The rally followed President Donald Trump's statement that the United States had ended the war with Iran. The MSCI Asia Pacific index rose 3.5%— its largest gain in two months — while South Korea's Kospi surged 8.4%. Futures on US indexes point to a continuation of the rally, and European markets are priced to open about 1.8% higher. Brent crude fell about 2% to roughly $88.50 a barrel.

Trump said talks had taken place at the highest levels of Iranian leadership and suggested a signing could occur this weekend in Europe with Vice President Vance attending. The shift was sharp: a few hours earlier he had threatened new strikes on Iran and seizure of its oil infrastructure. Iran has not yet officially confirmed any agreement — the Fars news agency reported that the text has not been approved — which suggests markets are buying hope rather than a signed document, an important caveat for those who have seen this scenario repeat over recent months.

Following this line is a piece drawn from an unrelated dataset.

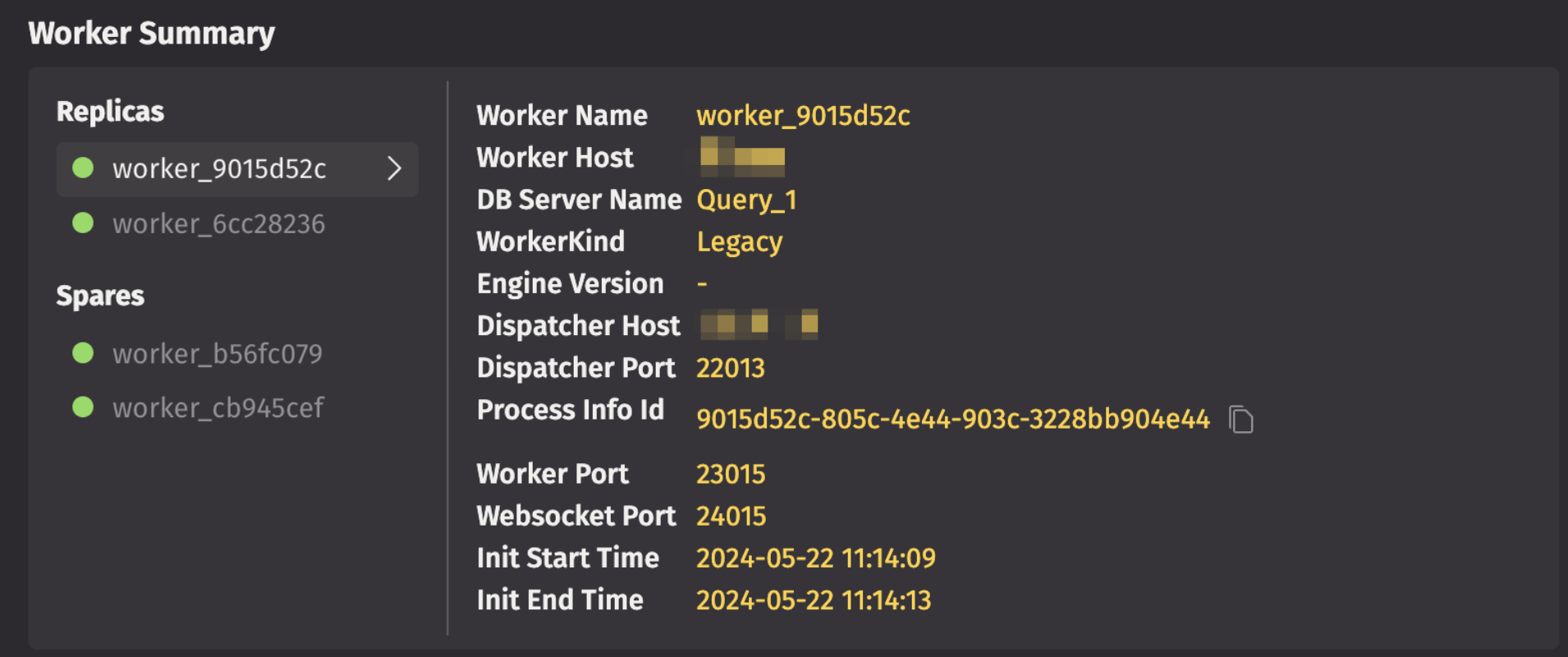Image resolution: width=1568 pixels, height=657 pixels.
Task: Click the Legacy WorkerKind value
Action: 739,242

The bond market reaction was instructive. Fed hike expectations shifted from December of this year to the first quarter of 2027 — falling oil prices reduce the inflation narrative and with it pressure on the Federal Reserve. The 10-year US Treasury yield stood at 4.46%. If an agreement is indeed signed over the weekend, Kevin Warsh will face a materially more comfortable backdrop for his first FOMC meeting on Monday–Tuesday: energy-driven inflation should begin to ease, making a tough message to markets less inevitable.

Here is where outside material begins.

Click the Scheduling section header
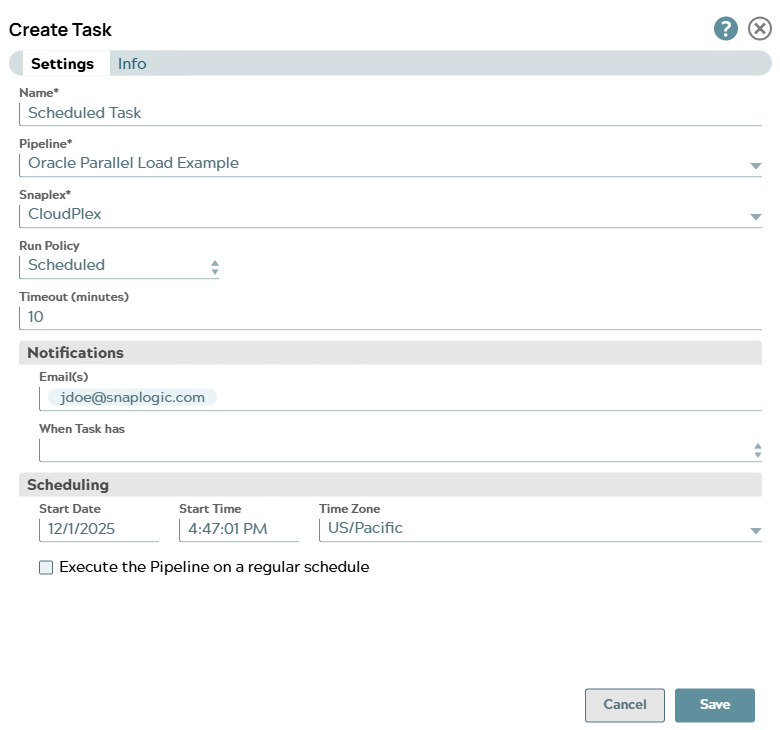The width and height of the screenshot is (780, 730). [68, 485]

A second major theme of the week is the SpaceX IPO. The company was priced at $135 a share, implying a valuation of $1.77 trillion, and raised $75 billion in the largest IPO in history. Derivatives on online platforms point to a market capitalization near $2.4 trillion on day one of trading — the market is pricing more than a 35 percent gain from the offering price.
SpaceX is only the start of the wave. Anthropic and OpenAI appear to be preparing for public listings as well. Combined with a possible end to the Iran war, this could provide a very strong fundamental base for the second half of the year — if, and only if, negotiations result in a signed agreement this weekend.

A technical outlook for the S&P 500 suggests that the immediate task for buyers today is to overcome resistance at $7,381. Doing so will demonstrate upside momentum and open the way to $7,404. Maintaining control above $7,427 would further strengthen the buyers' case. If downside pressure materializes on a fall in risk appetite, buyers must defend the $7,355 area. A break below that level will quickly push the instrument back to $7,339 and open the path to $7,319.